Eran tiempos sin redes sociales, sin rankings de espacios que hay que conocer, sin listados de las mejores playas, sin reportajes repetidos en los medios cada verano con imágenes paradisíacas de aireadas algaidas y vacas retintas pastando en arenas salobres. Eran tiempos de amistades de colegio, coches prestados y una vida por delante; tiempos de largas distancias sin más séquito que solitarios baches y vírgenes palabras. Tras coronar el puerto, el mar se mostraba como recién pintado tras una sarta de vacíos espacios entre la Silla del Papa y Punta Camarinal. La duna era escueta y empinada, reducido telón de fondo de soledades sin fin. Se aparcaba en cualquier sitio, a la sombra de la solitaria palmera datilera o bajo el ombú que protegía los blancos muros de la iglesia. El guarda abría la cancela de las ruinas mientras nombraba palabras que sonaban a diccionario de latín: termas, basílicas, foros, garum… Arreciaban los frescos ponientes marinos o golpeaban cálidas las airadas embestidas del levante. La playa era un mar de sal azul y ocre de arena, sin más huellas que las que el viento tallaba en superficies sin pisar. Sucedía la noche al día en la más gozosa compaña entre olor a yodo y fritura de huevos con pimientos que llegaba desde la única lumbre encendida, con menús de pizarra y sombrajos de helechos secos.
Ahora nada es lo mismo. Riadas de automóviles han desbordado los aparcamientos; peregrinaciones de instagrammers han escalado inexpertas la duna hasta hacerse la foto y competir con tantas otras con el mismo fondo real e imitada sonrisa falsa; usuarios de soledades compartidas han frecuentado cadizfórnicos chiringuitos con desparejadas sillas, vajillas de duralex, saquitos con picos de centeno y foráneos menús adaptados a un sinfín de intolerancias. Al pie de concurridas pasarelas, ha crecido un mar articulado de plástico con coloridas cúpulas de sombrillas que protegen de cancerígenos rayos. La colectividad, heredera de las masas orteguianas, sobrevive debidamente resguardada tras un programado seguidismo que adormece el juicio crítico y las aventuras individuales.
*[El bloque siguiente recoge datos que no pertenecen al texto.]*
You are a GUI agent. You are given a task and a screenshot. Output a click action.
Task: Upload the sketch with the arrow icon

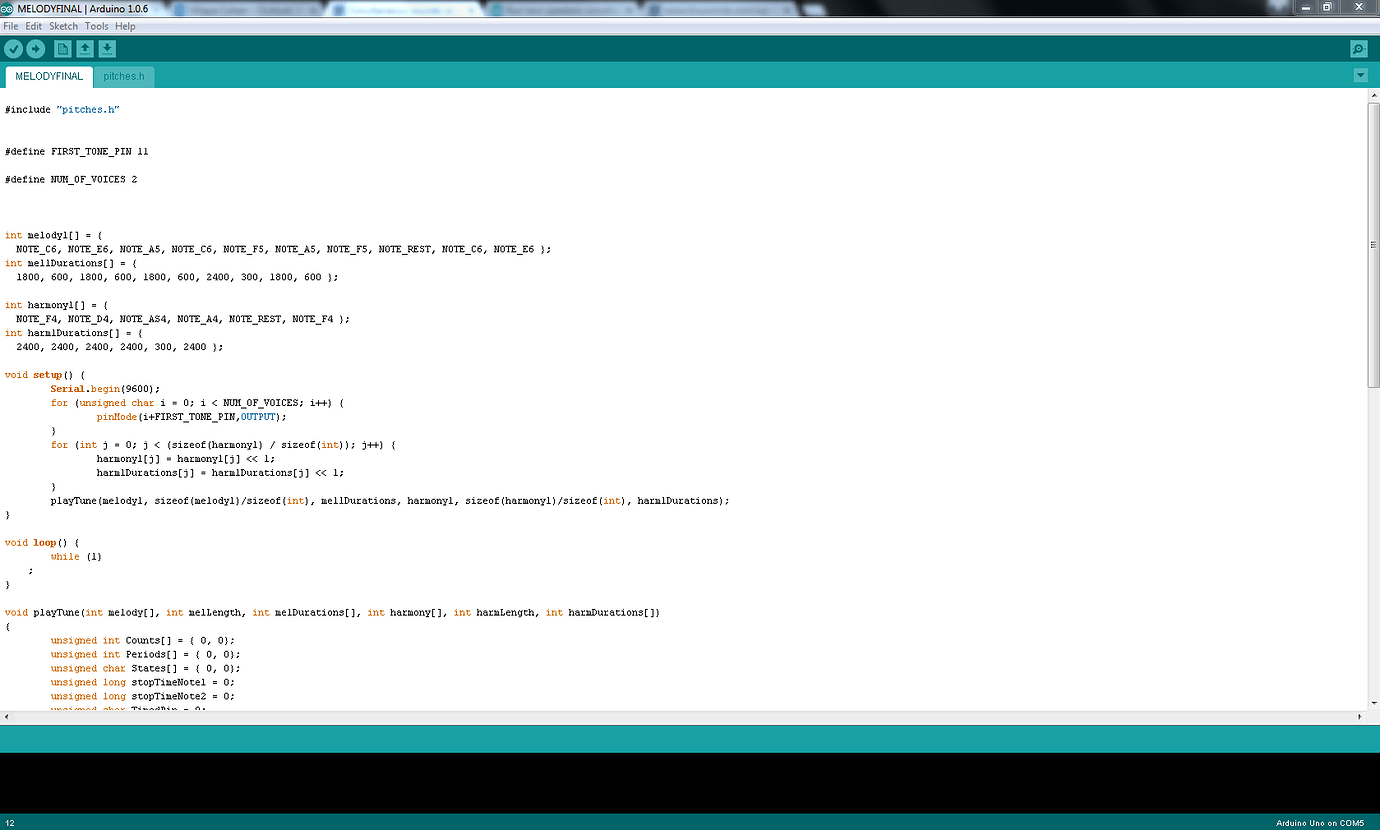click(x=36, y=47)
Es difícil regresar a la Bolonia de aquellos interminables veranos sin más redes que las del trasmallo ni más imágenes que las recreadas. Ha habido que madrugar mucho para recorrer la orilla sin fin, el sonoro mar y el alto cielo sin verse rodeado de una pleamar escudada tras sombras de plástico que traspasan los límites de la desbordada playa.